Cyclosporin A alleviates influenza A (H1N1) virus-induced chronic pulmonary inflammation through decreasing IFN-γ-producing T lymphocytes 2025 Deng+

Andy

Senior Member (Voting rights)

Abstract​

Influenza causes 3–5 million severe cases globally each year, with severe viral pneumonia often requiring hospitalization for over four weeks. While the inflammatory response to influenza infection helps control viral replication, excessive inflammation is a key driver of disease severity and mortality. Excessive pulmonary lymphocytes, particularly IFN-γ-producing T lymphocytes, contribute significantly to pulmonary inflammation at the late-stage of H1N1 viral infection. Cyclosporin A, a potent T-cell inhibitor, mitigates influenza A virus-induced pulmonary inflammation in mice. However, the therapeutic role of lymphocyte suppression in cyclosporin A-mediated attenuation of H1N1 virus-induced chronic pulmonary inflammation remains unclear.

Here, we demonstrated that the viral titer was 0 in all the homogenized lung tissues of mice on Day-21 post a sublethal H1N1 viral infection. H1N1 viral infection caused worsened general condition and pulmonary inflammation with the infiltration of lymphocytes and neutrophils on Day-21 post-infection. The bronchoalveolar lavage fluid of H1N1 virus-infected mice showed a 16-fold higher lymphocyte count compared to neutrophils. H1N1 viral infection significantly elevated both IFN-γ-producing T lymphocyte populations and IFN-γ levels in mouse lungs. H1N1 viral infection additionally expanded IFN-γ-producing T lymphocyte populations in both spleen and peripheral blood. Cyclosporin A treatment significantly mitigated H1N1 viral infection-induced worsened general condition, pulmonary lymphocytic inflammation, increases of pulmonary IFN-γ concentrations and IFN-γ-producing T lymphocytes in the lung, spleen and blood of mice on Day-21 post-infection.

Together, lymphocytes may contribute significantly to H1N1 virus-induced chronic pulmonary inflammation. Cyclosporin A may alleviate H1N1 virus-induced chronic pulmonary inflammation through decreasing IFN-γ-producing T lymphocytes.

Open access
 
The “may” in the final sentence is carrying a lot of weight here, since the paper didn’t prove that the effects of cyclosporin A in their mouse model are mediated solely by its effect on T cells.

Most papers will claim that Cyclosporin A affects T cells by binding to calcineurin—modulating the calcium metabolism that bridges T cell receptor binding with the downstream interferon gamma response. But Cyclosporin A also blocks the MTP—a pore that forms in the mitochondrial membrane under energetic stress and releases mtDNA, which then triggers cytosolic DNA sensors.

This secondary mechanism is what triggers interferon production—we know it works this way for interferon alpha and beta in tissue cells, and that T cells use this pathway as well for interferon gamma production. We know that Cyclosporin A inhibits type I interferon production in tissue cells in addition to its action on T cells.
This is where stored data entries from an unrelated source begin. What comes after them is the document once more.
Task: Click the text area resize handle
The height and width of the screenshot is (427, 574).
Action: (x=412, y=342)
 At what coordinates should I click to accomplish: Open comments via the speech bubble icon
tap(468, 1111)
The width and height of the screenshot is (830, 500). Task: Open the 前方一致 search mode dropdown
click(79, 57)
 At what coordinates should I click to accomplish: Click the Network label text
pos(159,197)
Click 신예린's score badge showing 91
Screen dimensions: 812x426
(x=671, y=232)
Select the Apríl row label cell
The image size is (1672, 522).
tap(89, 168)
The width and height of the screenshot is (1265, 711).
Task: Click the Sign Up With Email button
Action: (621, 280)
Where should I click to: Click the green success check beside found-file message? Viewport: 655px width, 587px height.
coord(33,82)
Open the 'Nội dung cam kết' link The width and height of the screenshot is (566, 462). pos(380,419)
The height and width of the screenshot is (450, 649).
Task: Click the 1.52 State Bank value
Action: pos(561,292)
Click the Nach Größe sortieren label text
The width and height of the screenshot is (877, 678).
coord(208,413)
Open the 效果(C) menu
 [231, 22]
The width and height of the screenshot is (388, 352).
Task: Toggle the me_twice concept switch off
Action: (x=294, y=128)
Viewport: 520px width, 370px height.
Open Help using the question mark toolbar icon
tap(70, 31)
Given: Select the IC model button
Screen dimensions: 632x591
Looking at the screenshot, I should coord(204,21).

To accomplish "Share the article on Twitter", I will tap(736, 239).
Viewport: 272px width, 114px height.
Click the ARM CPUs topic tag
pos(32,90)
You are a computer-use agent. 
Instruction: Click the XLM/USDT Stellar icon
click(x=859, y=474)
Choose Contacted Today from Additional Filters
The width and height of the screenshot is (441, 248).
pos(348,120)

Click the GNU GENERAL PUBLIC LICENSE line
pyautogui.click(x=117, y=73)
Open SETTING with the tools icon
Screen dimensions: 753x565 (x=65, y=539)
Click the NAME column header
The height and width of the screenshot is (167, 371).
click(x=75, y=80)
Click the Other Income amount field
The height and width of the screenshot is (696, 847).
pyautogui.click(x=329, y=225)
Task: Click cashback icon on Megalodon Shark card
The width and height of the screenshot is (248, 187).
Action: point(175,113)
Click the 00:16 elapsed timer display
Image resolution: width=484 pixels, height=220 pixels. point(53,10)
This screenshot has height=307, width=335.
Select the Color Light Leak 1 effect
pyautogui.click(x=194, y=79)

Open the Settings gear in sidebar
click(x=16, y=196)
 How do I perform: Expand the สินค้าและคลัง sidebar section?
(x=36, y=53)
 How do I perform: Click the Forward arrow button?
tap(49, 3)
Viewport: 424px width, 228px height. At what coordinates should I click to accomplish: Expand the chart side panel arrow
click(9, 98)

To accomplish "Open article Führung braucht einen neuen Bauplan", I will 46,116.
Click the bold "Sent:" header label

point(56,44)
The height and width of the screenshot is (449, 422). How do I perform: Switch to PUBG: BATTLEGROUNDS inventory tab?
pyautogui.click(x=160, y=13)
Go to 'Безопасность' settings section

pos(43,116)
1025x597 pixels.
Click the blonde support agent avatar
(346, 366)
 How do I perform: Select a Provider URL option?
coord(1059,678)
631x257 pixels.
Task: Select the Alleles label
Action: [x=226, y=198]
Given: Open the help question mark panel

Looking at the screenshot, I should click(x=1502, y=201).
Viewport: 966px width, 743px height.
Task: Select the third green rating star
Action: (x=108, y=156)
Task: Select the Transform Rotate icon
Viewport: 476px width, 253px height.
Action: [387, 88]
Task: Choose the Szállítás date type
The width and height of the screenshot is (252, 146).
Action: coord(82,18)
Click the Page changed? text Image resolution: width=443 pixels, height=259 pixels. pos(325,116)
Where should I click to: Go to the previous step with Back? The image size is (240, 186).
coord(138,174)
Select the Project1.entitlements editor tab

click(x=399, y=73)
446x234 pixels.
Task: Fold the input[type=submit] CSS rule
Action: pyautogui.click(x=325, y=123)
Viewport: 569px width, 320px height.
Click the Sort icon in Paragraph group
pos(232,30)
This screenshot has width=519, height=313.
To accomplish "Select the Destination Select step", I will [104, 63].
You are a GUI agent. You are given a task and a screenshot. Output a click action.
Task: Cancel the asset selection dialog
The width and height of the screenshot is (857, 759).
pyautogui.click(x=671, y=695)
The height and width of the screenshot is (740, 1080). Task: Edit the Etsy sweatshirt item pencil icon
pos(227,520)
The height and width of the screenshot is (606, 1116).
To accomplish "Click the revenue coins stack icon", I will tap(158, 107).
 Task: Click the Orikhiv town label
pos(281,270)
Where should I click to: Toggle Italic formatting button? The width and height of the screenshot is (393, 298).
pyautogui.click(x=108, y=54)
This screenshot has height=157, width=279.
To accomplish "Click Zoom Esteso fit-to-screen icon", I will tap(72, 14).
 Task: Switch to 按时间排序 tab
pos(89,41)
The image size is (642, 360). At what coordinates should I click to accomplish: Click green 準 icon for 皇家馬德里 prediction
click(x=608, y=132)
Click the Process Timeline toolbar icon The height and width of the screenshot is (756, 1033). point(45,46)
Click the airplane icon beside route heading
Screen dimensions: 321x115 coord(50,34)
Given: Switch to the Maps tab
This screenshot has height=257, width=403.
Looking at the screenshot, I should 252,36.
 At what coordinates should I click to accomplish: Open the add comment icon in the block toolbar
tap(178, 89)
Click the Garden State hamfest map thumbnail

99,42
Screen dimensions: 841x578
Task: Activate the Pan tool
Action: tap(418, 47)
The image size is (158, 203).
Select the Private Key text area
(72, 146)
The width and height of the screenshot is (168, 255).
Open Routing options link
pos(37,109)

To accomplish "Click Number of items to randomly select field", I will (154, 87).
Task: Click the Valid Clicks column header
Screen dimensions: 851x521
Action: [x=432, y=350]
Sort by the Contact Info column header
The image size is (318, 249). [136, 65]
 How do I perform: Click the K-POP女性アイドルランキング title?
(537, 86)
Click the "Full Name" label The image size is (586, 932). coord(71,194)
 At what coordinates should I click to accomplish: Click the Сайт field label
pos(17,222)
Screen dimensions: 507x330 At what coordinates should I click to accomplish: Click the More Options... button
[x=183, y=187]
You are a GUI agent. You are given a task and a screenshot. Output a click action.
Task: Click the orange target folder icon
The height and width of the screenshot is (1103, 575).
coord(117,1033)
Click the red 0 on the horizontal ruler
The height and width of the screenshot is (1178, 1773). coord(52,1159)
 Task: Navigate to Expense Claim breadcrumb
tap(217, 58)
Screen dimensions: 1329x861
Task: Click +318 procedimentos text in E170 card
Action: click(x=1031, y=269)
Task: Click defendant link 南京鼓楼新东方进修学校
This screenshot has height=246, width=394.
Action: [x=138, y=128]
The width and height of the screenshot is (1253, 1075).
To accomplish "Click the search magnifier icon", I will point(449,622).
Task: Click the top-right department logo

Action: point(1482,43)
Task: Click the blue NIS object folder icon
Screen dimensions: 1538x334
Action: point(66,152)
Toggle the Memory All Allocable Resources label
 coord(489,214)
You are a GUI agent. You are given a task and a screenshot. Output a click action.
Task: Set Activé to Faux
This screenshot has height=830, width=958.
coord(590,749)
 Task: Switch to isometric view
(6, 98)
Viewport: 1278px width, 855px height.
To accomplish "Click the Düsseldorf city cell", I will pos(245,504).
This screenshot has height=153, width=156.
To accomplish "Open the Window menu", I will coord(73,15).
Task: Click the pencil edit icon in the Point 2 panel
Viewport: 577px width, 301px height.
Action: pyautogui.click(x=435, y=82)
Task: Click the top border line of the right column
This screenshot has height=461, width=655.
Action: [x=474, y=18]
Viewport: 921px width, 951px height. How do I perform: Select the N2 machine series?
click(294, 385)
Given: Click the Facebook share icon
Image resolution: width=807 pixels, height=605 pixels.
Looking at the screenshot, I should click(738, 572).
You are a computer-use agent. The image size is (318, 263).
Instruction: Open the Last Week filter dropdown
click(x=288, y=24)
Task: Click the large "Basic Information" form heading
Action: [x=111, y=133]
The findings of this paper cannot differentiate between either possibility. They are probably related, as local type I interferon production will result in chemokine production that calls in lymphocytes and stimulates their differentiation. And there is good reason to think that lymphocyte infiltration further worsens pulmonary condition.

But the title of this paper claims something they haven’t proven, which is that Cyclosporin A improves pulmonary inflammation during infection specifically, or even primarily, through its effects on T cells.

In order to prove their claim, they should have used other drugs that deplete T cells by another mechanism, and show that in all cases, decreased T cell infiltration produces the same improvement in clinical presentation. I don’t know why this paper didn't test other T cell targeting drugs, I feel like it should have been the first thing any good reviewer would have asked for. Perhaps they did do this and it just didn’t show the results they wanted.